Published in The History of Parliament: the House of Commons 1558-1603, ed. P.W. Hasler, 1981
Available from Boydell and Brewer

Constituency

Dates

Family and Education

?s. of Thomas Hughes of Cheshire by Catherine, da. of Mathew ap Griffith. educ. ?Shrewsbury 1562; Queens’, Camb. 1571, BA 1575, MA 1579, fellow 1576-82; Gray’s Inn 1579, called 1585. m. Frances, da. of Nicholas Mynn, 2s. 3da. Kntd. 4 Nov. 1619.1

Offices Held

J.p.q. Som. from c.1593; prothonotary and clerk of the Crown, Brec., Glam., Mon., Rad. 1616; dean of the chapel at Gray’s Inn 1618.2

Biography

In some unascertained way, Hughes attracted the notice of the Queen who, 24 Apr. 1576, asked the master and fellows of Queens’ to elect him to a vacant fellowship.
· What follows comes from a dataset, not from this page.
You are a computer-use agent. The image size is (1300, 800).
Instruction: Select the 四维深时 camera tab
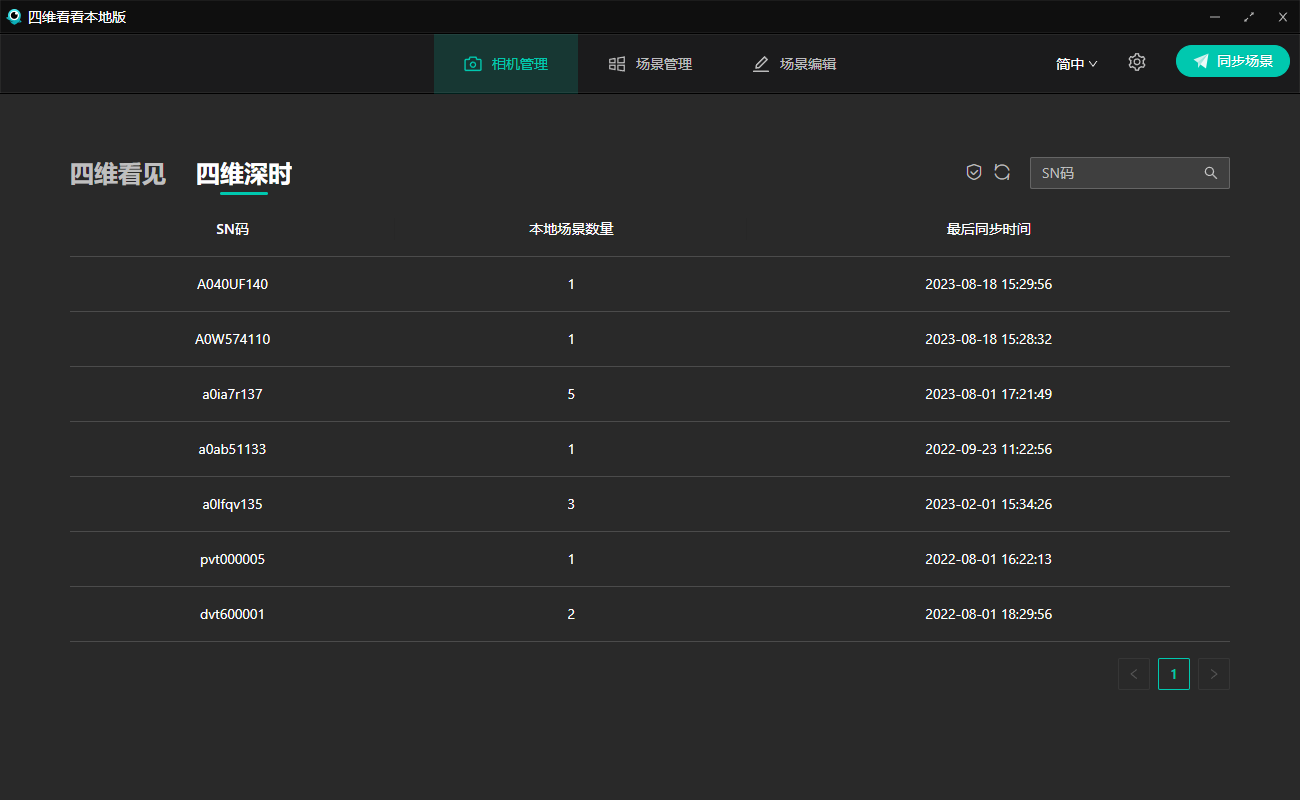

After further pressure from the Privy Council some three months later Hughes was elected, staying long enough to take his MA before entering Gray’s Inn to begin a legal career.3

That it was this man who sat for Lyme Regis (presumably through the influence of the Earl of Warwick) in the 1586 Parliament is clear from D’Ewes’s statement that on 13 Mar. 1587 the bill against fraudulent conveyances made by fugitives was delivered to Mr. Hughes of Gray’s Inn. Warwick’s brother, the Earl of Leicester, was chamberlain of Chester and had considerable interests in that part of the country, and it is possible that it was through him that Hughes first came to the notice of the Queen.

After his career at the bar, Hughes returned to Somerset, where he was an active justice. He was knighted in 1619, and died intestate before 13 May 1626, when administration both of his goods and those of his wife, Lady Frances Hughes, was granted to Thomas, his son and heir. Hughes was author of The Misfortunes of Arthur, a tragedy in blank verse on the Senecan model, performed before the Queen during the Gray’s Inn entertainments at Greenwich in February 1588. Modern critics have seen in the play an allegory, in ‘justification for the execution of Mary Stuart’.4

Ref Volumes: 1558-1603

Author: Roger Virgoe

Notes

  • 1. Vis. Som. (Harl. Soc. xi), 59.
  • 2. CSP Dom. 1611-18, p. 415; G. Inn Pens. Bk. i. 232.
  • 3. CPR, 1558-60, p. 327; Peck, Desiderata Curiosa, iii. 4-5.
  • 4. Pens. Bk. i. 66, 78, 100, 177, 232; APC, 1618-19, pp. 471-2, 474-5; PCC admon. act bk. 1626, f. 80; CSP Dom. 1623-5, p. 89; Som. Q. Sess. Recs. (Som. Rec. Soc. xxiii); DNB, x. 188; I. Ribner, The Eng. Hist. Play in the Age of Shakespeare, 229-36; D’Ewes, 414; N. and Q. cc. 371-3.